Aim: Copy out the material below, swapping every "GUI agent" for "GUI assistant" and keeping everything else the same.

======

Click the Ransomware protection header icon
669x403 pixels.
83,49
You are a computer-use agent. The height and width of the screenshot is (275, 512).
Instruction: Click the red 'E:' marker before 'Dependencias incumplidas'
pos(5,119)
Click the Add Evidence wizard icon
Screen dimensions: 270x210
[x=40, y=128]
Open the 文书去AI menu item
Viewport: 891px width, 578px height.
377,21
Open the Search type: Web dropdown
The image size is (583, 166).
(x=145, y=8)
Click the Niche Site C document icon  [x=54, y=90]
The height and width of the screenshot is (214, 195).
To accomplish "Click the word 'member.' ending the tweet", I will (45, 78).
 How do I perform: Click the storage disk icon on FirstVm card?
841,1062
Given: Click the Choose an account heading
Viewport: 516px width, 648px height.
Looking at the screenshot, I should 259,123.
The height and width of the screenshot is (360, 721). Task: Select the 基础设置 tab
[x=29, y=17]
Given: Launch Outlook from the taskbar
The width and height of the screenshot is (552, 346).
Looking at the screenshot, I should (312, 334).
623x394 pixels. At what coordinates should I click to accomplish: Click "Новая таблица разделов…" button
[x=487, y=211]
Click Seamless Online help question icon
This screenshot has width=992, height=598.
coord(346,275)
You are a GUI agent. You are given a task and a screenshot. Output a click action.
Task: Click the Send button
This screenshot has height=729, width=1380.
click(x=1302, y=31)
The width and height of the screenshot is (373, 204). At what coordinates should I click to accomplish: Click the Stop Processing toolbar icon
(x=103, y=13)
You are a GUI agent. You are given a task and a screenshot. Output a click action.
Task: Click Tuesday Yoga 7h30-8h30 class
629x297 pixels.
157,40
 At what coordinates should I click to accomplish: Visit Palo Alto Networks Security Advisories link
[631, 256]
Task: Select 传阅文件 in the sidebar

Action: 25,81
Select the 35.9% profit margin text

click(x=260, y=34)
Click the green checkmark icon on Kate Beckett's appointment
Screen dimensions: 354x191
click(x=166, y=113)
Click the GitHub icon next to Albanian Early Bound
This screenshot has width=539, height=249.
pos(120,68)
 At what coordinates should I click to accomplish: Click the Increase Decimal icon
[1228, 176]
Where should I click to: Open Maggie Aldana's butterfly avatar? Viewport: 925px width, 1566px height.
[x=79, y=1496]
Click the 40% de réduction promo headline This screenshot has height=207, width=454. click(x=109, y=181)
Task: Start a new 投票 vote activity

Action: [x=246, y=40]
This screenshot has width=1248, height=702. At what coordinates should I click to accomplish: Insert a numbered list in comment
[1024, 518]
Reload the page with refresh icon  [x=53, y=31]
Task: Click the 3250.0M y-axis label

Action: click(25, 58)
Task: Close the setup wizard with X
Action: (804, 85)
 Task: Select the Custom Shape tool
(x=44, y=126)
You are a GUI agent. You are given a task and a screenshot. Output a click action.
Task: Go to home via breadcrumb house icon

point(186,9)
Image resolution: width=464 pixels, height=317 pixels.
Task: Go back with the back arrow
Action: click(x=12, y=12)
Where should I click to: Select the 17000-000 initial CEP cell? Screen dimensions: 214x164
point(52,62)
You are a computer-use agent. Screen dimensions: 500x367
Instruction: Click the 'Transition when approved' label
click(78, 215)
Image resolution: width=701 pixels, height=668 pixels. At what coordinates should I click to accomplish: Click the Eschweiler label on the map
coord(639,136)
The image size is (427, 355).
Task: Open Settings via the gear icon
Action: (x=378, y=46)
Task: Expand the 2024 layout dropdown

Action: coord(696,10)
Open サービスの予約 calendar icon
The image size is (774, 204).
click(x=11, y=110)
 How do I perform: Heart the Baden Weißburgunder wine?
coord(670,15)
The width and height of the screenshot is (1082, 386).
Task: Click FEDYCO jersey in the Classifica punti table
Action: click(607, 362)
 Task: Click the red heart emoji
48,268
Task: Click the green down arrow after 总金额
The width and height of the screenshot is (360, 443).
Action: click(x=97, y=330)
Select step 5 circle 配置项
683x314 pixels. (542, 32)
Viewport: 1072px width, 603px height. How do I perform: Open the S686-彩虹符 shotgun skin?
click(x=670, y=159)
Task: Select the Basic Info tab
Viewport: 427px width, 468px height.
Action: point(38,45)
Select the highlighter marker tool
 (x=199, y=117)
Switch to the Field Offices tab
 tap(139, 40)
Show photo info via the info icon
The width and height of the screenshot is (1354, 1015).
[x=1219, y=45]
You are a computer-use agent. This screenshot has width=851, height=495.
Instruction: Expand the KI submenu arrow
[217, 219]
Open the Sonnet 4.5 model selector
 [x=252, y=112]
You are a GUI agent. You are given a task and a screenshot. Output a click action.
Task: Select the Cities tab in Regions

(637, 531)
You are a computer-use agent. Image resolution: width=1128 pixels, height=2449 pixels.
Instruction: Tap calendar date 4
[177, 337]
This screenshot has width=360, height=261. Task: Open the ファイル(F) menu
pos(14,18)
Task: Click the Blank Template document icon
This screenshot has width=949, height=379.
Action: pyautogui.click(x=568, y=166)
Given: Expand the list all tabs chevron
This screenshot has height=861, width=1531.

======

Worked solution:
Click the Ransomware protection header icon
669x403 pixels.
83,49
You are a computer-use agent. The height and width of the screenshot is (275, 512).
Instruction: Click the red 'E:' marker before 'Dependencias incumplidas'
pos(5,119)
Click the Add Evidence wizard icon
Screen dimensions: 270x210
[x=40, y=128]
Open the 文书去AI menu item
Viewport: 891px width, 578px height.
377,21
Open the Search type: Web dropdown
The image size is (583, 166).
(x=145, y=8)
Click the Niche Site C document icon  [x=54, y=90]
The height and width of the screenshot is (214, 195).
To accomplish "Click the word 'member.' ending the tweet", I will (45, 78).
 How do I perform: Click the storage disk icon on FirstVm card?
841,1062
Given: Click the Choose an account heading
Viewport: 516px width, 648px height.
Looking at the screenshot, I should 259,123.
The height and width of the screenshot is (360, 721). Task: Select the 基础设置 tab
[x=29, y=17]
Given: Launch Outlook from the taskbar
The width and height of the screenshot is (552, 346).
Looking at the screenshot, I should (312, 334).
623x394 pixels. At what coordinates should I click to accomplish: Click "Новая таблица разделов…" button
[x=487, y=211]
Click Seamless Online help question icon
This screenshot has width=992, height=598.
coord(346,275)
You are a GUI assistant. You are given a task and a screenshot. Output a click action.
Task: Click the Send button
This screenshot has height=729, width=1380.
click(x=1302, y=31)
The width and height of the screenshot is (373, 204). At what coordinates should I click to accomplish: Click the Stop Processing toolbar icon
(x=103, y=13)
You are a GUI assistant. You are given a task and a screenshot. Output a click action.
Task: Click Tuesday Yoga 7h30-8h30 class
629x297 pixels.
157,40
 At what coordinates should I click to accomplish: Visit Palo Alto Networks Security Advisories link
[631, 256]
Task: Select 传阅文件 in the sidebar

Action: 25,81
Select the 35.9% profit margin text

click(x=260, y=34)
Click the green checkmark icon on Kate Beckett's appointment
Screen dimensions: 354x191
click(x=166, y=113)
Click the GitHub icon next to Albanian Early Bound
This screenshot has width=539, height=249.
pos(120,68)
 At what coordinates should I click to accomplish: Click the Increase Decimal icon
[1228, 176]
Where should I click to: Open Maggie Aldana's butterfly avatar? Viewport: 925px width, 1566px height.
[x=79, y=1496]
Click the 40% de réduction promo headline This screenshot has height=207, width=454. click(x=109, y=181)
Task: Start a new 投票 vote activity

Action: [x=246, y=40]
This screenshot has width=1248, height=702. At what coordinates should I click to accomplish: Insert a numbered list in comment
[1024, 518]
Reload the page with refresh icon  [x=53, y=31]
Task: Click the 3250.0M y-axis label

Action: click(25, 58)
Task: Close the setup wizard with X
Action: (804, 85)
 Task: Select the Custom Shape tool
(x=44, y=126)
You are a GUI assistant. You are given a task and a screenshot. Output a click action.
Task: Go to home via breadcrumb house icon

point(186,9)
Image resolution: width=464 pixels, height=317 pixels.
Task: Go back with the back arrow
Action: click(x=12, y=12)
Where should I click to: Select the 17000-000 initial CEP cell? Screen dimensions: 214x164
point(52,62)
You are a computer-use agent. Screen dimensions: 500x367
Instruction: Click the 'Transition when approved' label
click(78, 215)
Image resolution: width=701 pixels, height=668 pixels. At what coordinates should I click to accomplish: Click the Eschweiler label on the map
coord(639,136)
The image size is (427, 355).
Task: Open Settings via the gear icon
Action: (x=378, y=46)
Task: Expand the 2024 layout dropdown

Action: coord(696,10)
Open サービスの予約 calendar icon
The image size is (774, 204).
click(x=11, y=110)
 How do I perform: Heart the Baden Weißburgunder wine?
coord(670,15)
The width and height of the screenshot is (1082, 386).
Task: Click FEDYCO jersey in the Classifica punti table
Action: click(607, 362)
 Task: Click the red heart emoji
48,268
Task: Click the green down arrow after 总金额
The width and height of the screenshot is (360, 443).
Action: click(x=97, y=330)
Select step 5 circle 配置项
683x314 pixels. (542, 32)
Viewport: 1072px width, 603px height. How do I perform: Open the S686-彩虹符 shotgun skin?
click(x=670, y=159)
Task: Select the Basic Info tab
Viewport: 427px width, 468px height.
Action: point(38,45)
Select the highlighter marker tool
 (x=199, y=117)
Switch to the Field Offices tab
 tap(139, 40)
Show photo info via the info icon
The width and height of the screenshot is (1354, 1015).
[x=1219, y=45]
You are a computer-use agent. This screenshot has width=851, height=495.
Instruction: Expand the KI submenu arrow
[217, 219]
Open the Sonnet 4.5 model selector
 [x=252, y=112]
You are a GUI assistant. You are given a task and a screenshot. Output a click action.
Task: Select the Cities tab in Regions

(637, 531)
You are a computer-use agent. Image resolution: width=1128 pixels, height=2449 pixels.
Instruction: Tap calendar date 4
[177, 337]
This screenshot has width=360, height=261. Task: Open the ファイル(F) menu
pos(14,18)
Task: Click the Blank Template document icon
This screenshot has width=949, height=379.
Action: pyautogui.click(x=568, y=166)
Given: Expand the list all tabs chevron
This screenshot has height=861, width=1531.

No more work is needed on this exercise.